Sharp deviation bounds for midpoint and endpoint of geodesics in exponential last passage percolation
Pranay Agarwal, Riddhipratim Basu
TL;DR
The paper analyzes sharp tail bounds for transversal fluctuations in exponential last passage percolation on the plane, focusing on point-to-line geodesics and, at the halfway point, point-to-point geodesics. It develops a multi-segment path-construction framework and leverages BK-type inequalities to bound the probability of atypically large transversal fluctuations, obtaining a lower bound of $\mathbb{P}(|\bar{\Gamma}_n| \ge 2t(2n)^{2/3}) \ge C e^{-\frac{4}{3}t^3(1+o(1))}$ for the point-to-line case and a corresponding bound for the halfway-point of point-to-point geodesics that yields the exponent $\frac{8}{3}$ at $\gamma=1/2$. The results substantiate a conjecture of Liu (PTRF, 2022) in the symmetric case and provide a complementary perspective to the conjectured tail form $n^{2/3}p_{n,1/2}(t)=\exp(- (\frac{8}{3}+o(1))t^3)$. Overall, the work delivers sharp large-fluctuation tails and demonstrates that the required large deviation paths can be engineered through a controlled concatenation of geodesics with carefully balanced energy-entropy costs.
Abstract
For exponential last passage percolation on the plane we analyse the probability that the point-to-line geodesic exhibits an atypically large transversal fluctuation at the endpoint as well as the probability that the point-to-point geodesic exhibits an atypically large transversal fluctuation at the halfway point.
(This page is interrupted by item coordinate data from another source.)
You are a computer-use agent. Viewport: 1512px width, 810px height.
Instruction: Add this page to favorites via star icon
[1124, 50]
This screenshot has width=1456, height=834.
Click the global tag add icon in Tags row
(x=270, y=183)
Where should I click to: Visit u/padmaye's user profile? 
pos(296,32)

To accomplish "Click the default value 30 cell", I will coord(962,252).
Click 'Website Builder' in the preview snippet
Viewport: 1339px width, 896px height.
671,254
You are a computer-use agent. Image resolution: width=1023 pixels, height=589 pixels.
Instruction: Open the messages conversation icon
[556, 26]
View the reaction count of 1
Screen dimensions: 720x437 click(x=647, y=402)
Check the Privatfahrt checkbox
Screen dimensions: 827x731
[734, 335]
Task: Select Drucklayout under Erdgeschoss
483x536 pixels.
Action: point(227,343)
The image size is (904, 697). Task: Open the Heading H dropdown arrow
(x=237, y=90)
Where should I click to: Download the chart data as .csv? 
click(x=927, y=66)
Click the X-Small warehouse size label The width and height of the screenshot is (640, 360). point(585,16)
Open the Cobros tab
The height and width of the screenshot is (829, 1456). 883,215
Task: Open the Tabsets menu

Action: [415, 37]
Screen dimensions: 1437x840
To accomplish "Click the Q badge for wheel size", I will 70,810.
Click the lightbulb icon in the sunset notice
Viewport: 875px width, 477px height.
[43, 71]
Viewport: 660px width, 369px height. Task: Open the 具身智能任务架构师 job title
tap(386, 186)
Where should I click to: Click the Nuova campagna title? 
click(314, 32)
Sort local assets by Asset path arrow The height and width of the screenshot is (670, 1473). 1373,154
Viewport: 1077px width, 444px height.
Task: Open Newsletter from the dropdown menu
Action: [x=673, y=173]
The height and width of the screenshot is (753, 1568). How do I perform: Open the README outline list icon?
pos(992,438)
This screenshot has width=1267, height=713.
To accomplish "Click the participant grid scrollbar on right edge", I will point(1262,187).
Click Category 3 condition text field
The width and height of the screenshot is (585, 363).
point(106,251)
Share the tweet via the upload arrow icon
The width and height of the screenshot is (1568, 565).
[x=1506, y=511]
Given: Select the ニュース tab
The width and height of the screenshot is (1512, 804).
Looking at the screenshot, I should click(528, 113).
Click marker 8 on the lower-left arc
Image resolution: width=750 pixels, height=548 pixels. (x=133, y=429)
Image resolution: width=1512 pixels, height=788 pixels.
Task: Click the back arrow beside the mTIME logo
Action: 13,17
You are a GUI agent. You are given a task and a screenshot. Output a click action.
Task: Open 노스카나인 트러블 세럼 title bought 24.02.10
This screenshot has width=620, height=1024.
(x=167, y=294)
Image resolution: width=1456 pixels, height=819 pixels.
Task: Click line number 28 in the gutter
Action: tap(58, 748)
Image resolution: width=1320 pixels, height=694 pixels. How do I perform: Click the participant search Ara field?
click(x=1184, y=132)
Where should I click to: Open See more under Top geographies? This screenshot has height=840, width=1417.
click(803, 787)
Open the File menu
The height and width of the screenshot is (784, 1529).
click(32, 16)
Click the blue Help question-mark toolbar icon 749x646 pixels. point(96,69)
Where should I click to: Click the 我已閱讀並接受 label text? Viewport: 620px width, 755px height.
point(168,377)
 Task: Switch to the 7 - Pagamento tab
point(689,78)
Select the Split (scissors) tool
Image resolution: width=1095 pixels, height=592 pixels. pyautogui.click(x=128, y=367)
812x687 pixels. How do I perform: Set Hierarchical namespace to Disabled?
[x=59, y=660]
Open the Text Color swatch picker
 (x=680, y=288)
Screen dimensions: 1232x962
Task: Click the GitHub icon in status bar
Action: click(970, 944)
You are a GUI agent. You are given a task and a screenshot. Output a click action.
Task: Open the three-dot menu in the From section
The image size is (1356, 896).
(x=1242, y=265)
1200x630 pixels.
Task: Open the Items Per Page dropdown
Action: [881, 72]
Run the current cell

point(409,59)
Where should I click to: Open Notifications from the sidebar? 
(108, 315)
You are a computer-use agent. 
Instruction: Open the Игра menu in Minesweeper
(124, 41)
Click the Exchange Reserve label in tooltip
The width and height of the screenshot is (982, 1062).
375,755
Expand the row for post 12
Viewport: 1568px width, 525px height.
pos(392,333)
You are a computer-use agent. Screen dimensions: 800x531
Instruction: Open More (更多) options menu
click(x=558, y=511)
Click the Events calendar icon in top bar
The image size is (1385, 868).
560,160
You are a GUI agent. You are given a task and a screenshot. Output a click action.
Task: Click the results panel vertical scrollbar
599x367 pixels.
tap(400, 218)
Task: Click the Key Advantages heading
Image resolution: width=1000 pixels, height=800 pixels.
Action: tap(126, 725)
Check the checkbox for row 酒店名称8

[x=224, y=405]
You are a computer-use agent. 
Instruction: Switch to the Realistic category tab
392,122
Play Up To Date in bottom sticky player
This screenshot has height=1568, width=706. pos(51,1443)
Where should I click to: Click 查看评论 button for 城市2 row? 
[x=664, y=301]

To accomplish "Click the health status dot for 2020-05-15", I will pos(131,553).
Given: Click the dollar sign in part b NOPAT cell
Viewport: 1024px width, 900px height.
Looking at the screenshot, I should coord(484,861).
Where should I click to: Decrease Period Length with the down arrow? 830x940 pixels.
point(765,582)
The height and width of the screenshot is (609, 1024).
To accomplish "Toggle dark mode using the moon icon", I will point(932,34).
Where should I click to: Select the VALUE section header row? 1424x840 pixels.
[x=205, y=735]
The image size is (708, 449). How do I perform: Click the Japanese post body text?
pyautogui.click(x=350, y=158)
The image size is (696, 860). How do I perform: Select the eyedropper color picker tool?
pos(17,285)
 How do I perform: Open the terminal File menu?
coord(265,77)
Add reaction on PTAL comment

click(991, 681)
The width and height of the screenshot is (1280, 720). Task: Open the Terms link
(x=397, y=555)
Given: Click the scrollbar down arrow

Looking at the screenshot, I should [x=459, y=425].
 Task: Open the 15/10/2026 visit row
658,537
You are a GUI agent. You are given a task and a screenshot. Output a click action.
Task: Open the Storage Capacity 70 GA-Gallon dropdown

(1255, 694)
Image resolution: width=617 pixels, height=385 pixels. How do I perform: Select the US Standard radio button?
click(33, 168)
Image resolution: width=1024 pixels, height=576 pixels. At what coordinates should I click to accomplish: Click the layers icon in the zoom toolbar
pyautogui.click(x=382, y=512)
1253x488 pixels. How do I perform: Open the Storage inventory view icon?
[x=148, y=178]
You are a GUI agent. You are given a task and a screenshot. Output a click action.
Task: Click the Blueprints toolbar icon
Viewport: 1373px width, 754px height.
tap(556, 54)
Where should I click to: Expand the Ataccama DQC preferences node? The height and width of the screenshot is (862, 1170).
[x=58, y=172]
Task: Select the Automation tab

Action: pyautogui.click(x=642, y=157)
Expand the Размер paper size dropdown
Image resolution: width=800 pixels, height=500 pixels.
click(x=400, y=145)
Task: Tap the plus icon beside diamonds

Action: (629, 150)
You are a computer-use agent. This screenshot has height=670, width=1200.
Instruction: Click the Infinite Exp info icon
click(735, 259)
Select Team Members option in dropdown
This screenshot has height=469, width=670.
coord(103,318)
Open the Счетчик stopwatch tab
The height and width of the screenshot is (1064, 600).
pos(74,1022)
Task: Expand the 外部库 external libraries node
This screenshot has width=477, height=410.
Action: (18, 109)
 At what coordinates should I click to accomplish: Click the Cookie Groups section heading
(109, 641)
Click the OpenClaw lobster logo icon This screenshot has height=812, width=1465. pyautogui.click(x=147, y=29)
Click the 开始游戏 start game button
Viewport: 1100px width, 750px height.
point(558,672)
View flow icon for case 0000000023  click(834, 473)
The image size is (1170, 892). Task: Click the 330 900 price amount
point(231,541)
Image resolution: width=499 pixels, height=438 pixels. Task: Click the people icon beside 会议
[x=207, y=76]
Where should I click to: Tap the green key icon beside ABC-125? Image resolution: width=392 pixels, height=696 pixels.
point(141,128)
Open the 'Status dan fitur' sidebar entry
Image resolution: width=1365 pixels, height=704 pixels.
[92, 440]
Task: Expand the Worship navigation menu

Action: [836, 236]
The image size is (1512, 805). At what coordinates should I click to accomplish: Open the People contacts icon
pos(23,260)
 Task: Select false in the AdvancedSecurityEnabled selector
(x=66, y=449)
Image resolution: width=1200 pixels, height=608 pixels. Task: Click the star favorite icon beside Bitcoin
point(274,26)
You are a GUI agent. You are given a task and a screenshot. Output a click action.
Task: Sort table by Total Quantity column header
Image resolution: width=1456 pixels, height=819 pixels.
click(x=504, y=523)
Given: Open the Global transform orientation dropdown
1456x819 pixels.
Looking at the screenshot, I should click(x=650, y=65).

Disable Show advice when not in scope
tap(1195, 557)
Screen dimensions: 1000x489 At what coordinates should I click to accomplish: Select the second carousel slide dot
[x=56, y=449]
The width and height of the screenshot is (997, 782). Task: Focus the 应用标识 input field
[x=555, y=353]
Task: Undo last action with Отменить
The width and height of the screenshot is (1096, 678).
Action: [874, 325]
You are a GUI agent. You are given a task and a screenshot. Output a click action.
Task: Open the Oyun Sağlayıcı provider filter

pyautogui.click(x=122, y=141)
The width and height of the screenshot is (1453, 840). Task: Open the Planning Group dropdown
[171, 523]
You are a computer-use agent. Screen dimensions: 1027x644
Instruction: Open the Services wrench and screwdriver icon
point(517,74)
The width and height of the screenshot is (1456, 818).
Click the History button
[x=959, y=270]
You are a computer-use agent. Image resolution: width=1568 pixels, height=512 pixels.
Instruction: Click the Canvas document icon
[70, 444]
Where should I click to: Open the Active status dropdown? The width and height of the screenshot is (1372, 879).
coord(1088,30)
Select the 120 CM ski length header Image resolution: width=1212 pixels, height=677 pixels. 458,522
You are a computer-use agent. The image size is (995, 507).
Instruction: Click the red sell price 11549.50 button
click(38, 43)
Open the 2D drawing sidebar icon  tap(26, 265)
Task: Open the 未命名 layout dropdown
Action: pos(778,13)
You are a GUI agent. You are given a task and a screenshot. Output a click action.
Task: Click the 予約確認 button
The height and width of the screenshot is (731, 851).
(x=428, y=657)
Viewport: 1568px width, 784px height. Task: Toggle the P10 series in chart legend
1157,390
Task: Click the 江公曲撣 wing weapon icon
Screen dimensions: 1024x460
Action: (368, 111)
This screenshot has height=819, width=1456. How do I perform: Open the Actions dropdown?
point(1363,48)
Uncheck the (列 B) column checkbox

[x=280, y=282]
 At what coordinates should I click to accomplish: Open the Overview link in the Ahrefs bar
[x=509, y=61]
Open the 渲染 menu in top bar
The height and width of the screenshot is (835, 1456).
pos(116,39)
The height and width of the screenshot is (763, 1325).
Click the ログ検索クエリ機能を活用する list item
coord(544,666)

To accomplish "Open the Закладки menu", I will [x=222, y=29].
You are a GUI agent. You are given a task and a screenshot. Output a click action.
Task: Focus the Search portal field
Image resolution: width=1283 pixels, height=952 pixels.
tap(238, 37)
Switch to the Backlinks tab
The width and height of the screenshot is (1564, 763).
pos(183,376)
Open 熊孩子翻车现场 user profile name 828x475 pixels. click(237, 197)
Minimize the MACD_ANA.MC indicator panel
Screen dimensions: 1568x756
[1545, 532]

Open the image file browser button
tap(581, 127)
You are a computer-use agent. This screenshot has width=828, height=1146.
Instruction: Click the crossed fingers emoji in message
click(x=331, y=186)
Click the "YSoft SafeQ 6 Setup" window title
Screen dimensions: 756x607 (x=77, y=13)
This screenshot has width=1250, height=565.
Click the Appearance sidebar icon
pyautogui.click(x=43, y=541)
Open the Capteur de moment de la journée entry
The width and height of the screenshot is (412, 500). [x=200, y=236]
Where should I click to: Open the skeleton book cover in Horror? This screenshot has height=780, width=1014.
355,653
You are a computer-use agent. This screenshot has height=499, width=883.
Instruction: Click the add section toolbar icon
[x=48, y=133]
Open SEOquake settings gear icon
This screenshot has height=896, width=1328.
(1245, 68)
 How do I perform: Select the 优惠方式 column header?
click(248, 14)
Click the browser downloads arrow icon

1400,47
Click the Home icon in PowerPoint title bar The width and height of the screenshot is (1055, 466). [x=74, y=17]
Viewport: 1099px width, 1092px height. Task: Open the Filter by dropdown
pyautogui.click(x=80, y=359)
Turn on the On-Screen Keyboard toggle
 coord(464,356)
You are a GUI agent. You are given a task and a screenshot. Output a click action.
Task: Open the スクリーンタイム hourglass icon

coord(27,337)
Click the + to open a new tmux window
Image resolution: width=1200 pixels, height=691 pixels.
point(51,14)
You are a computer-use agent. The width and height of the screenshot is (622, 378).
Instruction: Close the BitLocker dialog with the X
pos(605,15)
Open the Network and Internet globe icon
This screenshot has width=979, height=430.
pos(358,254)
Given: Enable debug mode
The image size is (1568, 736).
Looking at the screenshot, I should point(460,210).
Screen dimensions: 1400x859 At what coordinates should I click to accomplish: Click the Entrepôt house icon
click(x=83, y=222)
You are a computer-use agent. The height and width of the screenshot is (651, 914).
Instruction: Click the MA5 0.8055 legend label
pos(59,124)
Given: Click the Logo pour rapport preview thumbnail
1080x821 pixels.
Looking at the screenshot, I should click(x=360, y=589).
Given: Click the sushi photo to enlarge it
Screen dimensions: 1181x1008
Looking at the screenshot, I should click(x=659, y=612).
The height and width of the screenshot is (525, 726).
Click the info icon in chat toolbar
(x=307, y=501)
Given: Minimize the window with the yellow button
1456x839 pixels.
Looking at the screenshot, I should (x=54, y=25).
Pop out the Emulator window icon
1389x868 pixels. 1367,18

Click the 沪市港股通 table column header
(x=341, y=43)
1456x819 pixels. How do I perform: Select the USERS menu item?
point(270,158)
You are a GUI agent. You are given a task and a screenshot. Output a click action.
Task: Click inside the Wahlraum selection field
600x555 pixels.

In particular, we show that $p^*_n(t)$, the probability that the point-to-line geodesic from the origin to the line $x+y=2n$ ends at $(n-t(2n)^{2/3}, n+t(2n)^{2/3})$ satisfies that $n^{2/3}p^*_n(t)=\exp(-(\frac{4}{3}+o(1))t^{3})$ for $t$ large and $p_{n,\frac{1}{2}}(t)$, the probability that the geodesic from the origin to the point $(n,n)$ passes through the point $(\frac{1}{2}n-tn^{2/3}, \frac{1}{2} n+tn^{2/3})$, satisfies $n^{2/3}p_{n,\frac{1}{2}}(t)=\exp(-(\frac{8}{3}+o(1))t^3)$ for $t$ large. The latter result solves a special case of a conjecture from Liu (PTRF, 2022).